A blockchain is a public, decentralized database used for all cryptocurrency transactions. Every time you make a purchase with a cryptocurrency, the transaction is recorded “on-chain” and made available to the public. The information about the transaction gets stored in a “block” and then added as the next block of information in the link of blocks, known as the “blockchain.” Each block contains the time of purchase, purchase amount and the two parties involved in the transaction. The transaction can be traced by a transaction “hash,” a unique identifier made of numbers and letters that is generated every time a transaction is made on-chain.

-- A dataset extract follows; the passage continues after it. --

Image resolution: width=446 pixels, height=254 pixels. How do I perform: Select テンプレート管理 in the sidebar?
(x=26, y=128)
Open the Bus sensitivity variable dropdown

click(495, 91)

The hash cannot be altered once the transaction has been completed and sent to the blockchain. As more and more people make crypto transactions, blocks get finalized and the height of the blockchain grows. Every transaction must be verified before it gets added to the blockchain. Once a transaction is made, the applicable consensus mechanisms (such as “Proof of Work” or “Proof of Stake”) confirm that the transaction is legitimate and does not already exist in the system. These consensus mechanisms facilitate social trust and help ensure that no payment is charged more than once. However, such consensus protocols can delay the transaction time because they require sophisticated computational power to achieve consensus.
Consensus Mechanisms
There are two main consensus mechanisms currently used in blockchain, Proof of Work and Proof of Stake. There are actually quite a few other consensus mechanisms being experimented with, but these are the main two and for the purposes of this article, we will focus on these because Ethereum is moving from Proof of Work to Proof of Stake in an event famously heralded as The Merge.
Proof of Work
Proof of Work was introduced alongside Bitcoin by the legendary Satoshi Nakamoto in the Bitcoin white paper in 2008. Proof of Work is used as a protocol for generating new blocks while maintaining the network through the mining process. In exchange for rewards, miners need to maintain the network by solving intricate cryptographic problems called proofs. The implementation of Proof of Work aims to decentralize transactions and to eradicate the possibility 51% which would allow the attacker to double spend.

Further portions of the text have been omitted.